Il y a un manque cruel de représentation dans tout. Depuis quelques années, on trouve des poupées noires et des dessins animés avec des héroïnes noires mais c'est très récent. Moi, j'ai grandi au Sénégal avec une poupée blonde aux yeux bleus. Quand il fait chaud et que c'est le moment d'aller à la plage ou piscine, on me disait : "Fais attention tu vas noircir". Car la noirceur, c'est péjoratif. On ne se rend pas compte mais c'est extrêmement dommageable dans l'inconscient des enfants, qui intègrent que leur couleur est une mauvaise couleur.

Diriez-vous que la véritable égalité sera seulement possible si l'Histoire n'est plus tue ?

Exactement, la première solution c'est l'éducation, dès la petite enfance, et aussi la déconstruction. A la maison ou à l'école : les deux sont indissociables et doivent être revus. Cela passe également par davantage de représentation des personnes noires à l'écran, dans les magazines, dans les jeux. Pour les Afrodescendant·e·s, une prise de conscience de la lutte est nécessaire. Comprendre qu'il faut se battre pour nos propres intérêts. Aujourd'hui, quand les Africains vont commencer à consommer dans leur communauté, à construire, à se financer entre eux, il y aura une force de frappe qui sera équivalente à celle des Asiatiques et ils pourront enfin regarder le reste du monde dans les yeux.

Les gens n'ont pas conscience qu'avant la colonisation, on avait des empires médiévaux qui regroupaient plusieurs pays. Les colons sont venus tracer des frontières qui ne correspondaient pas aux nôtres, séparer les peuples. La colonisation nous a divisés. Les guerres ethniques ont été importées. Au lieu de se considérer Sénégalais ou Camerounais, on doit d'abord se considérer Africains.
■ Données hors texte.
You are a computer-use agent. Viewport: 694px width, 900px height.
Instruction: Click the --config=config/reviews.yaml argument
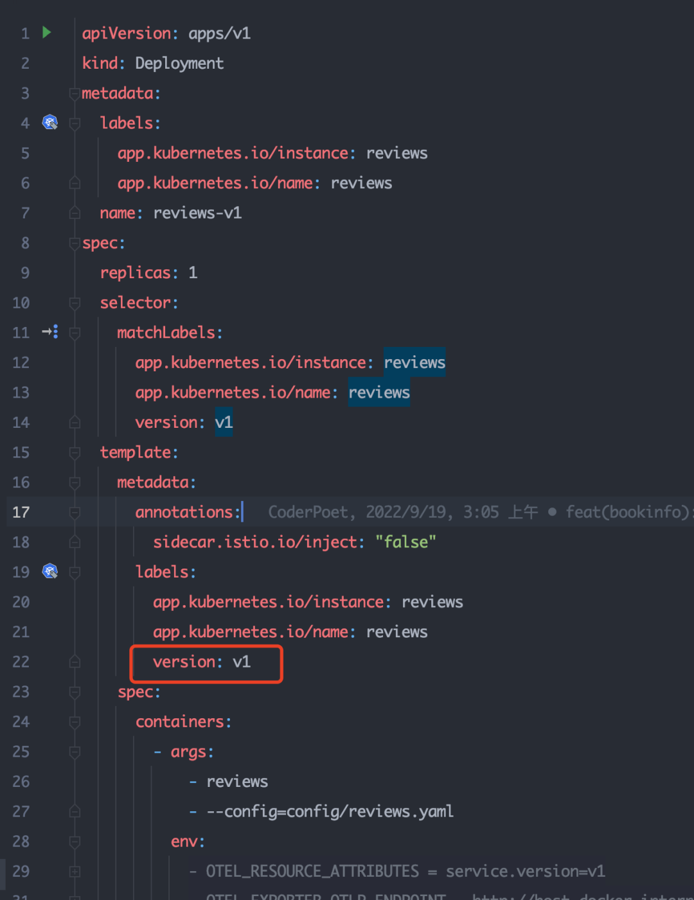[330, 811]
Car tu ne peux pas te revendiquer d'un pays dont les frontières n'ont pas été tracées par tes ancêtres mais par autrui.

Il faut qu'on se rende compte de nos propres problèmes pour aller de l'avant, le combat commence avec nous.

Pensez-vous que la mobilisation actuelle va vraiment commencer à changer les choses de manière plus visible ?

J'espère. Je pense que tout le monde n'est pas au même niveau, en termes d'information et de déconstruction, mais cela aura permis à certaines personnes d'avoir une réelle prise de conscience. Après, c'est aussi devenu un effet de mode. Des gens y ont participé pour faire des photos Instagram. Il faut également réaliser que protester, c'est bien, mais ce n'est pas suffisant. Je suis cependant contre ceux qui disent que cela ne sert à rien de manifester. C'est pourquoi je serai présente à la prochaine marche : se taire, c'est devenir complice.

Je voudrais aussi ajouter qu'il ne faut pas enfermer le combat. Il faut prendre conscience que le problème ne se cantonne pas aux violences policières. Le problème, c'est le système raciste. Il est indispensable de parler de notre histoire. De ceux qui sont morts pour la souveraineté de leur peuple. On ne parle pas de Thomas Sankara, on ne parle pas de Patrice Lumumba et c'est extrêmement grave. De toujours glorifier le colon de nous avoir libérés, alors qu'il ne nous a pas libérés : l'esclavage a pris fin pour des raisons économiques. Les Blancs ne l'ont pas aboli : on s'est battus pour ça.

Et c'est pour cette raison que je dis que les gens en ont marre. Ce serait bien qu'on n'aime pas uniquement les Africains quand ils ramènent la coupe à la maison. Lors du rassemblement du 2 juin, les gens scandaient "La France, c'est nous !", et c'est la vérité.